→ **Task description**
Write every line of the following listing exactly as it reads.

→ **Data extract**
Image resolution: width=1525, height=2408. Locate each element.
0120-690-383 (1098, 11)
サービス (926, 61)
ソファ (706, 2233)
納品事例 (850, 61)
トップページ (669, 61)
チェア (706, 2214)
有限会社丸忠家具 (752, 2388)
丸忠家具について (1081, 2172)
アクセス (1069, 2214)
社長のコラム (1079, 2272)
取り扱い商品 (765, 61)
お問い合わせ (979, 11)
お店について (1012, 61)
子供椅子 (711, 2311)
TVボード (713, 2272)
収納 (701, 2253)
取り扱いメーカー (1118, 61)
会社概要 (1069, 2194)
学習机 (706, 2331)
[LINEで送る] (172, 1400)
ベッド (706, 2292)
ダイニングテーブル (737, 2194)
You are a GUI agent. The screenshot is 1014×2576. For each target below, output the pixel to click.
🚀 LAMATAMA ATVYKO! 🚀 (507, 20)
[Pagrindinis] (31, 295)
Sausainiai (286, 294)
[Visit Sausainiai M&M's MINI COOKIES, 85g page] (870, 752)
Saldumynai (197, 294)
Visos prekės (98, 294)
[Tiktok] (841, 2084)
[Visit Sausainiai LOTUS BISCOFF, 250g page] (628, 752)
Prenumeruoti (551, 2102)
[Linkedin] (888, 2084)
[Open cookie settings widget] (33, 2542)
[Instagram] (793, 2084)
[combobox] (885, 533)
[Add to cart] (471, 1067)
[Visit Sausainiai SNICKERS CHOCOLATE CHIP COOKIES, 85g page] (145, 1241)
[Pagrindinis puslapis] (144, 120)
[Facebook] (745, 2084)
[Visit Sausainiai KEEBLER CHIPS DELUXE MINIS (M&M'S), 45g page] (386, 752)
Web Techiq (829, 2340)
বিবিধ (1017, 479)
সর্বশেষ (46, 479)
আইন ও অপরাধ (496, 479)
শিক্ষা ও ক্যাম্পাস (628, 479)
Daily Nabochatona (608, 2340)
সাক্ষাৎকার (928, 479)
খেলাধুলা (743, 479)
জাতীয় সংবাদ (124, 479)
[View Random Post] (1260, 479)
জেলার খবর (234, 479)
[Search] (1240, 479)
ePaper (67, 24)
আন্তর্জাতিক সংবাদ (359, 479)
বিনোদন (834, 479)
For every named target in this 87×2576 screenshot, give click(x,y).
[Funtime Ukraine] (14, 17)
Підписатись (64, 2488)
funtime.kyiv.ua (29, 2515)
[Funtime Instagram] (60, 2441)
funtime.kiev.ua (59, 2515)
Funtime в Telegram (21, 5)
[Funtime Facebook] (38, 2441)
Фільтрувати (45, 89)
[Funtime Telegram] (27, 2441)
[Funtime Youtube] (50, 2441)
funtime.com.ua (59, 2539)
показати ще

→ **Task output**
Image resolution: width=1525, height=2408. Locate each element.
0120-690-383 (1098, 11)
サービス (926, 61)
ソファ (706, 2233)
納品事例 (850, 61)
トップページ (669, 61)
チェア (706, 2214)
有限会社丸忠家具 (752, 2388)
丸忠家具について (1081, 2172)
アクセス (1069, 2214)
社長のコラム (1079, 2272)
取り扱い商品 (765, 61)
お問い合わせ (979, 11)
お店について (1012, 61)
子供椅子 (711, 2311)
TVボード (713, 2272)
収納 (701, 2253)
取り扱いメーカー (1118, 61)
会社概要 (1069, 2194)
学習机 (706, 2331)
[LINEで送る] (172, 1400)
ベッド (706, 2292)
ダイニングテーブル (737, 2194)
You are a GUI agent. The screenshot is 1014×2576. For each target below, output the pixel to click.
🚀 LAMATAMA ATVYKO! 🚀 (507, 20)
[Pagrindinis] (31, 295)
Sausainiai (286, 294)
[Visit Sausainiai M&M's MINI COOKIES, 85g page] (870, 752)
Saldumynai (197, 294)
Visos prekės (98, 294)
[Tiktok] (841, 2084)
[Visit Sausainiai LOTUS BISCOFF, 250g page] (628, 752)
Prenumeruoti (551, 2102)
[Linkedin] (888, 2084)
[Open cookie settings widget] (33, 2542)
[Instagram] (793, 2084)
[combobox] (885, 533)
[Add to cart] (471, 1067)
[Visit Sausainiai SNICKERS CHOCOLATE CHIP COOKIES, 85g page] (145, 1241)
[Pagrindinis puslapis] (144, 120)
[Facebook] (745, 2084)
[Visit Sausainiai KEEBLER CHIPS DELUXE MINIS (M&M'S), 45g page] (386, 752)
Web Techiq (829, 2340)
বিবিধ (1017, 479)
সর্বশেষ (46, 479)
আইন ও অপরাধ (496, 479)
শিক্ষা ও ক্যাম্পাস (628, 479)
Daily Nabochatona (608, 2340)
সাক্ষাৎকার (928, 479)
খেলাধুলা (743, 479)
জাতীয় সংবাদ (124, 479)
[View Random Post] (1260, 479)
জেলার খবর (234, 479)
[Search] (1240, 479)
ePaper (67, 24)
আন্তর্জাতিক সংবাদ (359, 479)
বিনোদন (834, 479)
For every named target in this 87×2576 screenshot, give click(x,y).
[Funtime Ukraine] (14, 17)
Підписатись (64, 2488)
funtime.kyiv.ua (29, 2515)
[Funtime Instagram] (60, 2441)
funtime.kiev.ua (59, 2515)
Funtime в Telegram (21, 5)
[Funtime Facebook] (38, 2441)
Фільтрувати (45, 89)
[Funtime Telegram] (27, 2441)
[Funtime Youtube] (50, 2441)
funtime.com.ua (59, 2539)
показати ще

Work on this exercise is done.